Many assaults stem from confrontations involving operators and passengers who refuse to pay the proper fare. The prevailing opinion industry-wide seems to be that assaults on bus operators have been a problem for years, yet many are quick to admit that it has not become a problem of epidemic proportions. Still, the industry is not satisfied with assaults happening at any time.
"Winnipeg has a rather low number of assaults compared with other transit properties. That said, any instances are too many," says Winnipeg Transit's Director Dave Wardrop, who had an incident on his system that included a driver and two passengers being attacked by three would-be muggers just last year.
"We carry about 440,000 people a day.
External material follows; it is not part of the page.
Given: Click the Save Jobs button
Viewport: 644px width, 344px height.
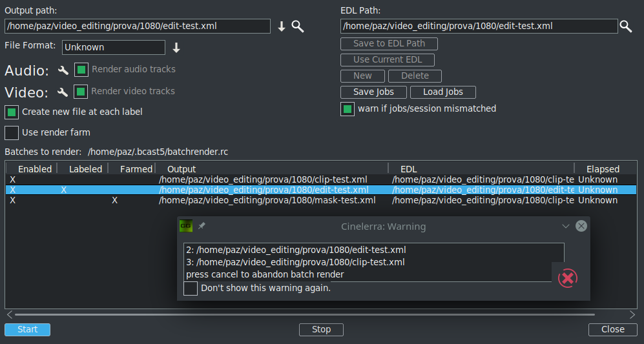Looking at the screenshot, I should 373,92.
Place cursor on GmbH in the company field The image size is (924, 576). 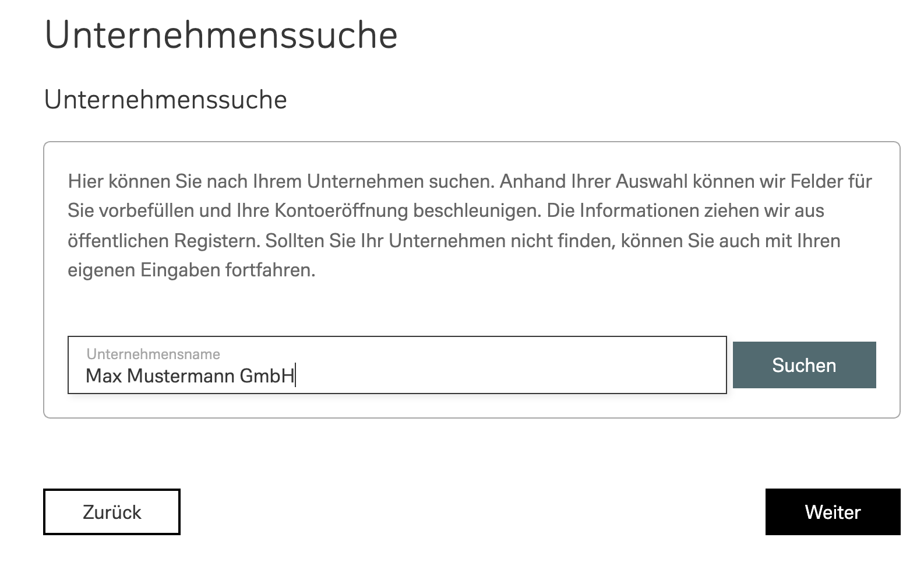click(267, 376)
In 2008 for example, we had about 41 total reports of assaults," adds Tom Lambert, chief of police for the Metropolitan Transit Authority of Harris County (Houston Metro). "We don't have a lot of those events compared to the people we carry and service we put on the street, but we're really concerned about any time you have an employee that's trying to provide a safe service on the street that is being threatened."
Unfortunately, there is no standard system for tracking driver assault statistics, however, most agency officials METRO spoke to reported the number of assaults that occur on their systems average from less than five to the low 60s per year. Those numbers are often much greater in larger metropolitan cities.
For example, aboard NYCT's system, there were 236 bus driver assaults from Jan. 1 to Dec. 9, 2008, 43 of which involved fare evasion, while 67 involved someone spitting at the driver.
Meanwhile, some agencies saw numbers spike somewhat over the last year or so due to increased ridership, a downed economy and the cutting of services on the more popular routes, causing them to become overcrowded.
"You put all those things together, and you get a bunch of angry people that don't have jobs and are in a confined place, so tempers begin to flare, and that's what we've seen lately," says Rod Baker, chief of transit police at Lakewood, Wash.-based Pierce Transit. Baker adds, however, that even though the larger spike they are seeing due to these factors is in passenger-on-passenger assaults, it is still yet another factor adding to the possibility that a driver assault may occur.
Greg Hull, director, Operations, Safety and Security Programs, at the American Public Transportation Association (APTA), agrees that an economic downturn could definitely have an impact. "We aren't hearing that there are any dramatic spikes going on," he says. "We do know, however, that events can happen in waves sometimes and it can often be attributed to local economic conditions."